綜上所述，通過實施例1所述方法分離獲得的骨髓單核細(xì)胞，能夠在m-csf的刺激下大量增殖，獲得的細(xì)胞符合單核細(xì)胞表面標(biāo)志的表達(dá)。說明通過該方法能夠在短時間、低成本的條件下獲取一批數(shù)量可觀、性狀穩(wěn)定、純度較高的骨髓單核細(xì)胞。

實施例3骨髓單核細(xì)胞誘導(dǎo)分化

取實施例1培養(yǎng)的細(xì)胞，采用m-csf和rankl誘導(dǎo)其分化，并通過trap染色、ctr熒光染色鑒定為成熟破骨細(xì)胞。
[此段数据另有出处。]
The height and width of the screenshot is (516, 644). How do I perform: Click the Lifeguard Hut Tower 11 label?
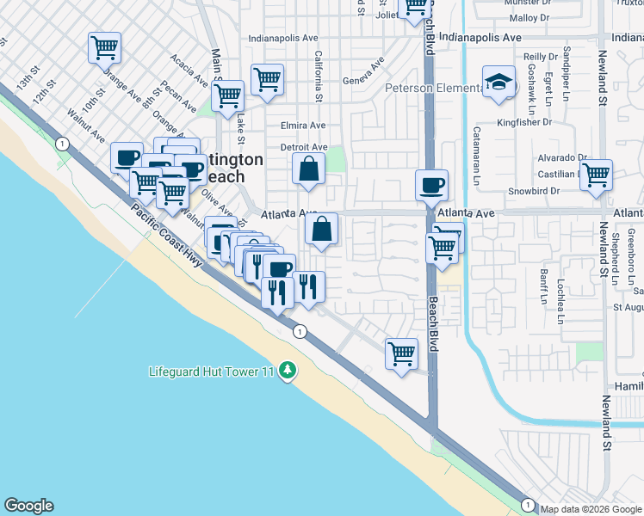pyautogui.click(x=211, y=372)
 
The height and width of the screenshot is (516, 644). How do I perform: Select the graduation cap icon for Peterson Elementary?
pyautogui.click(x=498, y=83)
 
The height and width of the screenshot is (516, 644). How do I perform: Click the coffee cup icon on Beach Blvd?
pyautogui.click(x=431, y=183)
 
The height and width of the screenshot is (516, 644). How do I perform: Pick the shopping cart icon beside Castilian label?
pyautogui.click(x=596, y=175)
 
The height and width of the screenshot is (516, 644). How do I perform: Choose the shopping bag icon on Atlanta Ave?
pyautogui.click(x=321, y=230)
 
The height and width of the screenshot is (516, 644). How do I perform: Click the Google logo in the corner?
pyautogui.click(x=28, y=506)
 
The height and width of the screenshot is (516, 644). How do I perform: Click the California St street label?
pyautogui.click(x=319, y=77)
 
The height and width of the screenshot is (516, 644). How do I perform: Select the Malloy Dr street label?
pyautogui.click(x=529, y=17)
具體操作如下：

將骨髓單核細(xì)胞輕輕吹下，離心重懸后按照1.5×10⁵個/cm²的密度接種，并在培養(yǎng)基中加入25ng/ml的m-csf、100ng/ml的rankl，隔天半量換液。

誘導(dǎo)培養(yǎng)4～6天后可在鏡下發(fā)現(xiàn)大量融合的多核細(xì)胞，采用抗酒石酸酸性磷酸酶(tarp)染色，細(xì)胞用4％的多聚甲醛固定10min，再置于以蔡酚as-bi磷酸鹽作為底物的孵育液中37℃孵育40min，去離子水清洗3次，再以蘇木精染液孵育10min，去離子水清洗3次，染色后盡快在倒置顯微鏡下觀察拍照。

結(jié)果如圖5所示，誘導(dǎo)培養(yǎng)4～6天后的骨髓單核細(xì)胞中出現(xiàn)大量體積較大、粒徑為30-150μm的細(xì)胞，細(xì)胞多呈橢圓形或不規(guī)則性；trap染色后可見胞漿中有紫紅色顆粒，分布均勻，偽足和褶皺清晰可見，細(xì)胞核呈藍(lán)紫色，每個細(xì)胞中可見大量細(xì)胞核，大部分細(xì)胞呈明顯的trap陽性。而未誘導(dǎo)的骨髓單核細(xì)胞trap染色呈陰性，仍為單核細(xì)胞。

誘導(dǎo)培養(yǎng)4～6天后，同樣將增殖后骨髓單核細(xì)胞按照1.5×10⁵個/cm²的密度接種，培養(yǎng)6天后將細(xì)胞用預(yù)冷的4％多聚甲醛固定10min，加入含0.3％triton-x100的pbs冰上放置30min，再加入含5％fbs的pbs冰上封閉30min，加入兔抗大鼠ctr抗體(1:100稀釋)后4℃過夜。次日pbs洗3次后，加入alexa-488標(biāo)記的驢抗兔二抗37℃孵育1h后，pbs洗三次。再用hochest33342染液復(fù)染細(xì)胞核10min，pbs洗三次后。熒光顯微鏡下觀察熒光分布范圍及強度。

結(jié)果如圖6所示，誘導(dǎo)培養(yǎng)后的骨髓單核細(xì)胞免疫熒光染色后細(xì)胞膜和核周細(xì)胞質(zhì)中均呈現(xiàn)較強的綠色熒光，hochest33342染色可見誘導(dǎo)后的細(xì)胞的核中呈藍(lán)色熒光，每個細(xì)胞中基本含有3個以上的細(xì)胞核。而未誘導(dǎo)的大鼠骨髓單核細(xì)胞中則不存在ctr的表達(dá)。

綜上所述，通過實施例1所述方法分離獲取的骨髓單核細(xì)胞具有活性高、數(shù)量多、形狀穩(wěn)定的優(yōu)點。經(jīng)鑒定可被成功誘導(dǎo)為破骨細(xì)胞，能夠為骨代謝疾病的基礎(chǔ)研究提供可靠的細(xì)胞來源。